Hand prints, Blue Dome site, Idaho, USA.
Figure 2.
Hand prints, Blue Dome site, Idaho, USA.
In any conversation it is important that a speaker’s standpoint, or “subject position”, is well understood. What any one of us has to work with in visualizing technical processes is exhausted in a list: finds at sites (e.g., ochre and implements), measurements, experiments, ethnographic descriptions—and hunches. Importantly, though, the way we shape our ideas will be subject to geographic and cultural influences. It is not surprising, therefore, that Europeans, unless they have worked elsewhere in the world, will tend to adopt positions influenced by the literature relating to Franco-Cantabrian sites. The British are caught between two worlds. Often they will have knowledge of Australia, once an outpost of Empire and a convenient place to engage in fieldwork. However, their closeness to the great French and Spanish sites, which since the 19th century have provided a critical arena for rock art research, sometimes means that they will regard conjectures made during the long period that these sites have been investigated as having special authority. For instance, a British university website currently up-and-running illustrates the acceptance of French theorizing as having universal application. Having mentioned prehistoric sites from South America, Africa and South East Asia, including Australia, the website author takes up a position entirely based on speculation about methods employed at Franco-Cantabrian locations:
The experimental replication of hand stencils shows that they were best produced by blowing watered-down pigment of runny consistency through hollow tubes, and the recovery of ochre-stained shells and bird bones below stencils in several caves reveals the specific equipment used to do this. A large bivalve shell was used to contain the runny paint, and a short tube inserted into it like a straw. Holding the ensemble close to the subject hand a second tube was used to blow across the first. This created a vacuum which sucked the pigment up from the shell as a fine spray. This created the characteristic diffuse cloud of colour around the hand, while revealing the hand in sharp outline.
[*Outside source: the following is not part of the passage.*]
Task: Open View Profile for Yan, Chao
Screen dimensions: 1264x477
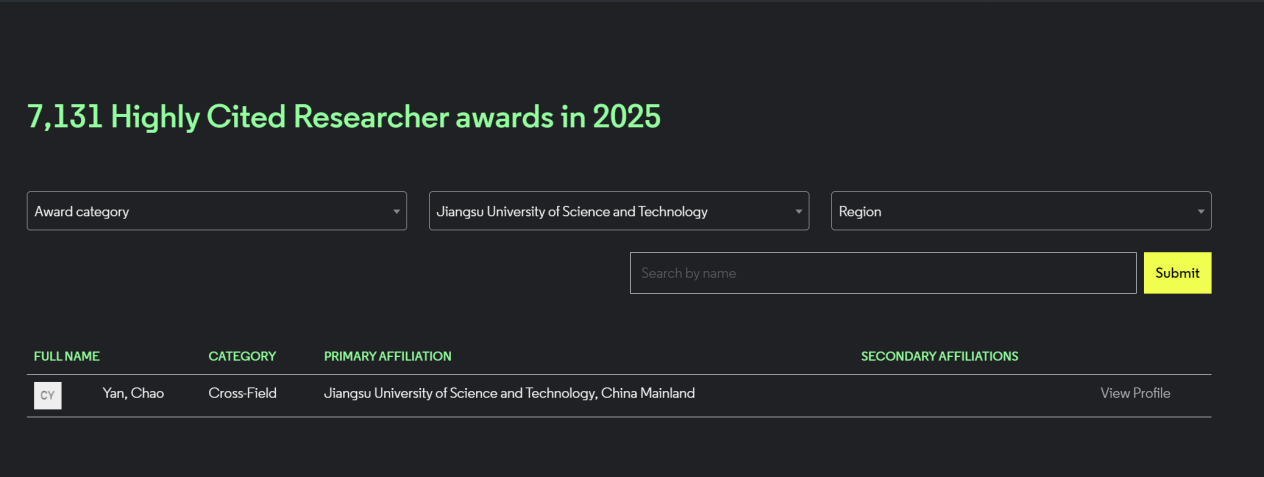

The Groenen two-tubes hypothesis, difficult to visualize in operation, comes across as rather cumbersome, and the use of the qualifier “best” is surely not enough of an excuse for treating speculation as fact, however much its workability has been displayed in replication experiments [
11]. A replication experiment, by demonstrating a method as unfeasible, may falsify a theory, but it cannot prove it merely by virtue of the fact that the method
works. For a considered review of the “vaporisation à l’aide de deux tubes creux disposés à angle droit” method in operation see Le Quellec ([
12], pp. 249–250). If we understand that the website quoted here is designed to showcase the research project of the team which in 2012 offered us a then oldest known date for hand stencils at El Castillo, Spain [
13]—very recently overtaken by a finding for a hand stencil in a cave in Sulawesi, Indonesia [
14]—we are able to place this description of technique firmly in the perspective of freewheeling theorizing about the caves of southern Europe, a theorizing which in its beginnings was unchecked by observations made by privileged ethnographers of the New World. Such is the force of tradition.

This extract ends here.